I sewed up seven–SEVEN!–batches of burp cloths. I never get tired of making these things! I remember, with my own baby daughter, how handy they were. And the fun fabric combinations keep me from getting burned out on each project. Here are the finished products–click on any one of them for a larger look (each set is either five or six cloths, folded and tied together with a tulle bow):
These next ones are my favorite. Gingham and strawberries–yum!
(This is the point where you say, "MY WORD, is she actually going to make us look at ALL of them?" And the answer would be, "Yes.")
Every time I’ve posted about making burp cloths, I get requests for the pattern and instructions. I don’t have a great track record with tutorials, but I’ll give it a try.
1. Each burp cloth set makes 5-6 burp cloths, depending on how your flannel washes up (and how accurately the lady in the fabric store does the cutting!)
2. You’ll need 1 yard each of two coordinating pieces of flannel. I usually pick a pattern with a coordinating gingham or stripe. Watch your fabric stores for half-off sales and stock up!
3. First, make your pattern. Use whatever paper you’d like to make a 11×17 rectangle. Using a plastic cup, trace rounded corners onto your pattern.
4. Wash and iron your flannel.
5. Place your two pieces of flannel, RIGHT SIDES FACING EACH OTHER, together. Lay it out on your cutting surface.
6. For speed, I prefer tracing my pattern onto the flannel, instead of messing with pins.
7. Cut! You should have five or six double-thickness flannel rectangles now–RIGHT SIDES STILL FACING EACH OTHER. It will look like this (click on any of these pictures to enlarge):
8. Sew it together (pin together in a few places first). I use just over a 1/4-inch seam.

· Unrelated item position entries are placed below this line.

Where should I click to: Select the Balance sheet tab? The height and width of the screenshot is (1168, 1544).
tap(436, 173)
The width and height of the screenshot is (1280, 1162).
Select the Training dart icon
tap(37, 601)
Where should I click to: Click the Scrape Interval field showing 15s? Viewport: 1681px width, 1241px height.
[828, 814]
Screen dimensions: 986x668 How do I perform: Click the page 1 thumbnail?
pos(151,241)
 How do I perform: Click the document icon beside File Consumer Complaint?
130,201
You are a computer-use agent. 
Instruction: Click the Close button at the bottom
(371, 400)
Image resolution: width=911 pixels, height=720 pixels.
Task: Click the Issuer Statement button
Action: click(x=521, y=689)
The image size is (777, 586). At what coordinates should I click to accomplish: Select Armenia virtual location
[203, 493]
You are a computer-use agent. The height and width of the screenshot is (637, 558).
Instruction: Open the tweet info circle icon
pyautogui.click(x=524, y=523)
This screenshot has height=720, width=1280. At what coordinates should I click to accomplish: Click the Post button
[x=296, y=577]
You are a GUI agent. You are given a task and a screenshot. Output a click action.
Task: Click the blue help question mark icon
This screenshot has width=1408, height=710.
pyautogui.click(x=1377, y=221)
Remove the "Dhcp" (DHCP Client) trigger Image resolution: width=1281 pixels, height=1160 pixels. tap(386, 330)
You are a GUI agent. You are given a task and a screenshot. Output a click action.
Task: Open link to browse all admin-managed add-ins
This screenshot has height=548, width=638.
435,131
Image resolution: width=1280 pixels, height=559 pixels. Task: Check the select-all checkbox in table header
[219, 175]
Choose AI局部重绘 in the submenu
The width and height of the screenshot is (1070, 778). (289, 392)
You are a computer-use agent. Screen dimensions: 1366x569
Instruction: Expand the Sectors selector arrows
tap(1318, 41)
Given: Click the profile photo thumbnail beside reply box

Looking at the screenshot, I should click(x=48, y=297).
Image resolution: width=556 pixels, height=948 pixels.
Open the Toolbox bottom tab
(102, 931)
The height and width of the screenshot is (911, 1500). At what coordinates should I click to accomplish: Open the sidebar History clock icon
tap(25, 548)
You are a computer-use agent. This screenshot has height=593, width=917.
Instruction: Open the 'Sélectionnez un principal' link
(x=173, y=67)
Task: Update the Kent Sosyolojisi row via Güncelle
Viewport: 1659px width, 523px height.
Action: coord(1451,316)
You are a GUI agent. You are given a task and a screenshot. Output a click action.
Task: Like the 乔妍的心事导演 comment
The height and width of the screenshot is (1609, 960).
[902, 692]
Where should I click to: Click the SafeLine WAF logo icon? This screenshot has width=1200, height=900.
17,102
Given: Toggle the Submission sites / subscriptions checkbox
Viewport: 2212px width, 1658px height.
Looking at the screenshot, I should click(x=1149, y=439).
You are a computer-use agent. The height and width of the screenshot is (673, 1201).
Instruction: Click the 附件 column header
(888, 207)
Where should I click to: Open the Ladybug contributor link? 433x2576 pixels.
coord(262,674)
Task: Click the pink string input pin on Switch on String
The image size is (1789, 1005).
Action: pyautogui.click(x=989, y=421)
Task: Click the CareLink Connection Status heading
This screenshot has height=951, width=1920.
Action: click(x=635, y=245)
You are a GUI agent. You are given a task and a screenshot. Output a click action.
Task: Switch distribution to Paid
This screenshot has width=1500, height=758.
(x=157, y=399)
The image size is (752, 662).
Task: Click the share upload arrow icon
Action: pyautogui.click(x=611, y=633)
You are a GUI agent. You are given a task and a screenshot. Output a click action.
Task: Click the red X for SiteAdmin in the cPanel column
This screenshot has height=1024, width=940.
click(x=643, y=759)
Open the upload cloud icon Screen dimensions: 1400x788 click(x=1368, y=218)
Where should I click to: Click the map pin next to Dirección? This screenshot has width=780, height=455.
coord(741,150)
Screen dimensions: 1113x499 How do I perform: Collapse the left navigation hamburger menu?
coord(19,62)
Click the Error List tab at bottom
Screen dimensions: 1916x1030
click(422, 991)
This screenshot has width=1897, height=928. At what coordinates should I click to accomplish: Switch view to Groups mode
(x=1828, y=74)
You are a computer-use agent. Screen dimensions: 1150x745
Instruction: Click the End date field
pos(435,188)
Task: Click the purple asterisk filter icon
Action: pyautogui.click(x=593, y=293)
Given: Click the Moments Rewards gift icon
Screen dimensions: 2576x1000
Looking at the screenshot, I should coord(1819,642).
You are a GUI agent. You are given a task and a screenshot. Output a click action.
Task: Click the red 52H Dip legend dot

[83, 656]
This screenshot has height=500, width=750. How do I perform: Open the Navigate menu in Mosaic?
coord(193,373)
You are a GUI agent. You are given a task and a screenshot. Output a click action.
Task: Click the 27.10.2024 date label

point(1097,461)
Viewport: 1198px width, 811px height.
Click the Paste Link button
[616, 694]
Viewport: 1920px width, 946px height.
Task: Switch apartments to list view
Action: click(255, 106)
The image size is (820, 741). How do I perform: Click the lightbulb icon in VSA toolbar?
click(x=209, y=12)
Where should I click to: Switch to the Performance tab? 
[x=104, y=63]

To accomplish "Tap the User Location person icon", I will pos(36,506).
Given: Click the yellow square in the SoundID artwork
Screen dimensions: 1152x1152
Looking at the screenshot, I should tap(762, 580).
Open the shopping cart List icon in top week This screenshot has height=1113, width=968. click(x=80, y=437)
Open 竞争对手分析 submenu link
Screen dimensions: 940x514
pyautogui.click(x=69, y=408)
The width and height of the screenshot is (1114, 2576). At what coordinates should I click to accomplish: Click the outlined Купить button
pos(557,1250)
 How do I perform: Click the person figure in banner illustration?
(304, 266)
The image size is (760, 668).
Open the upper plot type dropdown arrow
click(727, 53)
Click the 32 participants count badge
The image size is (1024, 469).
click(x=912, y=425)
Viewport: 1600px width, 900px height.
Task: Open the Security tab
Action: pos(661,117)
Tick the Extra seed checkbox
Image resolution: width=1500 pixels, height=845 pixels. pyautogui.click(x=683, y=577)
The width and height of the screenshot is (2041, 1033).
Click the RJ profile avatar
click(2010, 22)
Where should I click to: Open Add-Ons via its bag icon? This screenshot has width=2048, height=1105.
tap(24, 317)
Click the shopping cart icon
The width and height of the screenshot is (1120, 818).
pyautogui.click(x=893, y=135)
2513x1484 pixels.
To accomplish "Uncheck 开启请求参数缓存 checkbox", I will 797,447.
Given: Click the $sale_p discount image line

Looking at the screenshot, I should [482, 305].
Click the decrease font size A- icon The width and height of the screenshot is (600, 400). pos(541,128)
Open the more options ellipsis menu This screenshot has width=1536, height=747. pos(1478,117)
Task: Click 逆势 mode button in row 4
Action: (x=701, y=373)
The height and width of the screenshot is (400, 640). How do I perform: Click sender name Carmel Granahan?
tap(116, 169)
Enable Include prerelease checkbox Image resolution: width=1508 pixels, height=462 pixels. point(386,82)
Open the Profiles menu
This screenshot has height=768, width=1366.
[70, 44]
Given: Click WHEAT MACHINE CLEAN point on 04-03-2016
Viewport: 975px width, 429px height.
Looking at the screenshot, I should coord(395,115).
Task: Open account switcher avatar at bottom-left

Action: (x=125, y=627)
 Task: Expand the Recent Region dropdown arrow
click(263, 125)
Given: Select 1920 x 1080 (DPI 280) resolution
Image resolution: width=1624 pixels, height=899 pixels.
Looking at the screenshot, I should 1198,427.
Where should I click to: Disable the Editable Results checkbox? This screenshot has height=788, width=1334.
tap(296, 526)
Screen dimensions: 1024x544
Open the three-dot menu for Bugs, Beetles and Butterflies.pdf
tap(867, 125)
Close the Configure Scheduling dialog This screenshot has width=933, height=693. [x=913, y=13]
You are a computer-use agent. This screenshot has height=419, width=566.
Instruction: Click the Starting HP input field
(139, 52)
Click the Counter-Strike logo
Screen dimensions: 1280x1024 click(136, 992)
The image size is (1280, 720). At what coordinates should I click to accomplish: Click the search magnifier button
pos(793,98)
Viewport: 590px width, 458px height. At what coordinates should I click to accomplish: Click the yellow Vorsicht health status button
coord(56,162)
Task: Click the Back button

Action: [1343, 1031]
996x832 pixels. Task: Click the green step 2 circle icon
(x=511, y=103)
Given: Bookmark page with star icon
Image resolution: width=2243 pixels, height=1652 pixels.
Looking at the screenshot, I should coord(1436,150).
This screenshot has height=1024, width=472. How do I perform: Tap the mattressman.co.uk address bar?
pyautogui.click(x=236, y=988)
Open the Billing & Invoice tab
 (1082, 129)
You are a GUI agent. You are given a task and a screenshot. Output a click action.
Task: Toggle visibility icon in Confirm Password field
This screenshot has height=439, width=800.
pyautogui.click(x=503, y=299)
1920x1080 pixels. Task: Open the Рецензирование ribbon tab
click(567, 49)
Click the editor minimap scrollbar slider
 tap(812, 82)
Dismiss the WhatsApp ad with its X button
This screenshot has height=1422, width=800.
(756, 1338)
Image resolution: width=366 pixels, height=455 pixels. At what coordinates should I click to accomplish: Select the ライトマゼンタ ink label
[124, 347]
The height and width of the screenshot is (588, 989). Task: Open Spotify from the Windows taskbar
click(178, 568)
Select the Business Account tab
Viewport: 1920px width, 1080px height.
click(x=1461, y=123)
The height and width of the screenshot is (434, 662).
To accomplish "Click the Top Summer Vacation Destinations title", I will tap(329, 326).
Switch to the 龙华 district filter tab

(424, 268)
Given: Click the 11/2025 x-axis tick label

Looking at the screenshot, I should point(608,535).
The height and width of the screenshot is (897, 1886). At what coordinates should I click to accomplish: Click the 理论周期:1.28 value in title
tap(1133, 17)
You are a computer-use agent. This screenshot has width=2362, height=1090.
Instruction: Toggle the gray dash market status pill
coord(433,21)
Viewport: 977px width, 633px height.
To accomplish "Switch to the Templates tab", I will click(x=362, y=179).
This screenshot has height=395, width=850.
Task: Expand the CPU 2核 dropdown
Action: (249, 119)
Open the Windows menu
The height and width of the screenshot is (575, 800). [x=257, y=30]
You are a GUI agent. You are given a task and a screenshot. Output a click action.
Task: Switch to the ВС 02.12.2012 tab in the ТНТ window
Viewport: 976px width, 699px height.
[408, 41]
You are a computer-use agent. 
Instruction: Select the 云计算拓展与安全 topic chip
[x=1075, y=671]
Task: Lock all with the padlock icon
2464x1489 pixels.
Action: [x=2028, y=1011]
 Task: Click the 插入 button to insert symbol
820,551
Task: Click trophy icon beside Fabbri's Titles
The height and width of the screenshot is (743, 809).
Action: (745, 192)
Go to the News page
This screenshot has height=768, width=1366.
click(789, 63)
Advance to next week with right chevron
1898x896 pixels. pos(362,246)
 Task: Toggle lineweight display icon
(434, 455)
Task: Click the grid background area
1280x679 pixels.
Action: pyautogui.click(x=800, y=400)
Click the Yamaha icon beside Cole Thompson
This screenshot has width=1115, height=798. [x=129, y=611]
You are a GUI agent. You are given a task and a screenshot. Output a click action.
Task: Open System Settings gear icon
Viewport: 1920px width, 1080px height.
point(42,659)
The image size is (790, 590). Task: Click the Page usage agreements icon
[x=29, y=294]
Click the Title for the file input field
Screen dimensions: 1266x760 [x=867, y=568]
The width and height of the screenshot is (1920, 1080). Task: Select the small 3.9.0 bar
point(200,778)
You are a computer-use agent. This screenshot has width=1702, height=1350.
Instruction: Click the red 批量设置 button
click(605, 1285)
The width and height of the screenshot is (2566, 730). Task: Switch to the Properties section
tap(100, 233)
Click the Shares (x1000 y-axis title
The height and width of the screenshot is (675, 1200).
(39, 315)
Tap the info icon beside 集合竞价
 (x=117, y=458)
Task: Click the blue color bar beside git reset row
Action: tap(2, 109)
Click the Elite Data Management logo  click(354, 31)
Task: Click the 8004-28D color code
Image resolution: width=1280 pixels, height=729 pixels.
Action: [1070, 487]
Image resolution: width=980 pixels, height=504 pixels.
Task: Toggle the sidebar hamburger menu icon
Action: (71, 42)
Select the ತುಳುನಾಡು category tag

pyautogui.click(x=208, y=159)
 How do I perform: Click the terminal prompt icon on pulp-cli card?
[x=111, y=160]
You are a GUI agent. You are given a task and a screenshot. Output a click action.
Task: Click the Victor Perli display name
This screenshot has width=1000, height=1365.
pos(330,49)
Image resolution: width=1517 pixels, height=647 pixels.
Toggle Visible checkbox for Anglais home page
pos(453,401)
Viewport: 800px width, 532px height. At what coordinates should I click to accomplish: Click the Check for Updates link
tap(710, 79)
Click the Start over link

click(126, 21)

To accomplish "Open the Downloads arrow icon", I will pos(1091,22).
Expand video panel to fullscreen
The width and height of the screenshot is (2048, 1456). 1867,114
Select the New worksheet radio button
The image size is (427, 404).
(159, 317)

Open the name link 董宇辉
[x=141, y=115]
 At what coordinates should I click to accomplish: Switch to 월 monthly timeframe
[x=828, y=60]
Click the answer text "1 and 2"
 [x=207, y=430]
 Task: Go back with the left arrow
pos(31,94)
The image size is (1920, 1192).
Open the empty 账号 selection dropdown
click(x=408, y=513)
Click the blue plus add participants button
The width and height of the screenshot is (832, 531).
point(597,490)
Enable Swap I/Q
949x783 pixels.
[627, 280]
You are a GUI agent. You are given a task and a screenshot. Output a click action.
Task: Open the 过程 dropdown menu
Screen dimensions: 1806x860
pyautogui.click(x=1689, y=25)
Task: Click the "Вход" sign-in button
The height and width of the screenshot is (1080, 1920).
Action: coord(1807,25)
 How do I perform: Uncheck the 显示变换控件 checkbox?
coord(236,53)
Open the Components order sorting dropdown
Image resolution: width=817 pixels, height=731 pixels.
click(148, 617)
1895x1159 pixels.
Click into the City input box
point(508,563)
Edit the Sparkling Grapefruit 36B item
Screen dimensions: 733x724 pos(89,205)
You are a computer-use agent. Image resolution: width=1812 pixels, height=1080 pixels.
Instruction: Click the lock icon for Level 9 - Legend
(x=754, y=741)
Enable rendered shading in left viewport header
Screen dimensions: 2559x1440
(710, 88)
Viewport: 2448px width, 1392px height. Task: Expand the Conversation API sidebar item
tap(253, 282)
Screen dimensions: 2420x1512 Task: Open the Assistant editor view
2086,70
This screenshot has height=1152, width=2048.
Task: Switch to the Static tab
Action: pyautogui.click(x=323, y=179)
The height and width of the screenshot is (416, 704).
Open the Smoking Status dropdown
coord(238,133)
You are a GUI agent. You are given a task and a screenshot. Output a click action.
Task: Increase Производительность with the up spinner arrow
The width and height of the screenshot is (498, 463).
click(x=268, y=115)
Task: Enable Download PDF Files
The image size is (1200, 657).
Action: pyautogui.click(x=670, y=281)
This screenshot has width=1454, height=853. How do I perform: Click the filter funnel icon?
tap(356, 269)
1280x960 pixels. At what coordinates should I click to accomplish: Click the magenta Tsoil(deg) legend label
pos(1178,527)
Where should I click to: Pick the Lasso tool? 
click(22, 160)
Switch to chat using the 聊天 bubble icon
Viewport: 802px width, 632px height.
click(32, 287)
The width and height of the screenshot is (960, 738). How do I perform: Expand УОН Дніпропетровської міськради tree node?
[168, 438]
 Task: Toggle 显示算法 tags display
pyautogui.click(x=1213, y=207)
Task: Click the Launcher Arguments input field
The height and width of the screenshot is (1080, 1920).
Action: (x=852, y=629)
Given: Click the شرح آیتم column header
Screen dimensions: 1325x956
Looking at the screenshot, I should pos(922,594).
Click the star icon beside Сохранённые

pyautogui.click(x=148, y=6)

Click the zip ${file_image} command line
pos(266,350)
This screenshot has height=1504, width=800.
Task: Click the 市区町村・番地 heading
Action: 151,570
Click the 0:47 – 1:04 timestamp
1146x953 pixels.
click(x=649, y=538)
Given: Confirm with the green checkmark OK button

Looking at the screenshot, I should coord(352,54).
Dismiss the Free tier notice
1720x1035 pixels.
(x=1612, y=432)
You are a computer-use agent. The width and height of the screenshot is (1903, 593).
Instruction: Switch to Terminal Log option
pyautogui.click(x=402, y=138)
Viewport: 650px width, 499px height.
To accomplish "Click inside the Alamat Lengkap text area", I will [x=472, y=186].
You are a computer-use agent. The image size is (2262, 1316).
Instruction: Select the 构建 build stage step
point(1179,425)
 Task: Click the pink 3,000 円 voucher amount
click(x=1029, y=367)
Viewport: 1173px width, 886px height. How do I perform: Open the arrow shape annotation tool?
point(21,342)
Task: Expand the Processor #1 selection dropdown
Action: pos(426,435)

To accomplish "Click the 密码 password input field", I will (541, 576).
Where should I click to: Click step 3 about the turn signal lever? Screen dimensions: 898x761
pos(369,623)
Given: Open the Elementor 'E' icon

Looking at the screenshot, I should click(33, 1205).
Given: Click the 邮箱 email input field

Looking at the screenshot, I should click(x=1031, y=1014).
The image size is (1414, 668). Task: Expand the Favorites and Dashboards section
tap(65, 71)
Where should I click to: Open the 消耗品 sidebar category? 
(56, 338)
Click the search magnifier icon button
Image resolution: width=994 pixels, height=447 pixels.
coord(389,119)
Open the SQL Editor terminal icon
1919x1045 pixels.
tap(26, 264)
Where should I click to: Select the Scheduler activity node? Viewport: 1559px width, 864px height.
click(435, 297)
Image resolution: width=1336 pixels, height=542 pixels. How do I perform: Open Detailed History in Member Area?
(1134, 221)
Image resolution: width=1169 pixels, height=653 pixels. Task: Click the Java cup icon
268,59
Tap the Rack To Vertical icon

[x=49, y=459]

Leave a 4-5 inch opening, so you can turn it right-side out:
9. Next are two very awkward photos of me trying to turn it right-side out with only one-hand. Um, please use two hands.
10. Flatten the seams. You can either do this very quickly and neatly with an iron, or you can do it SLOWLY using your fingers and pins while sitting on the couch watching American Idol (guess which one I chose?):
Be sure you pin up that 4-5 inch opening especially securely.
11. Now, back to your sewing machine. Using just under a 1/4" seam, sew all around the edge, including the opening. If you’re using that tiny seam, it will close the opening up for you–no hand work!
12. Your finished seam is going to look something like this:
14. Here’s each side of a finished pair:
13. Fold them up all pretty, alternating between which patterns are on the outside (see pictures at beginning of this post), and tie them up with a bow.
I’ve learned this project seems to go a LOT faster when you sew several sets at once. And it feels good being set for baby gifts for a while!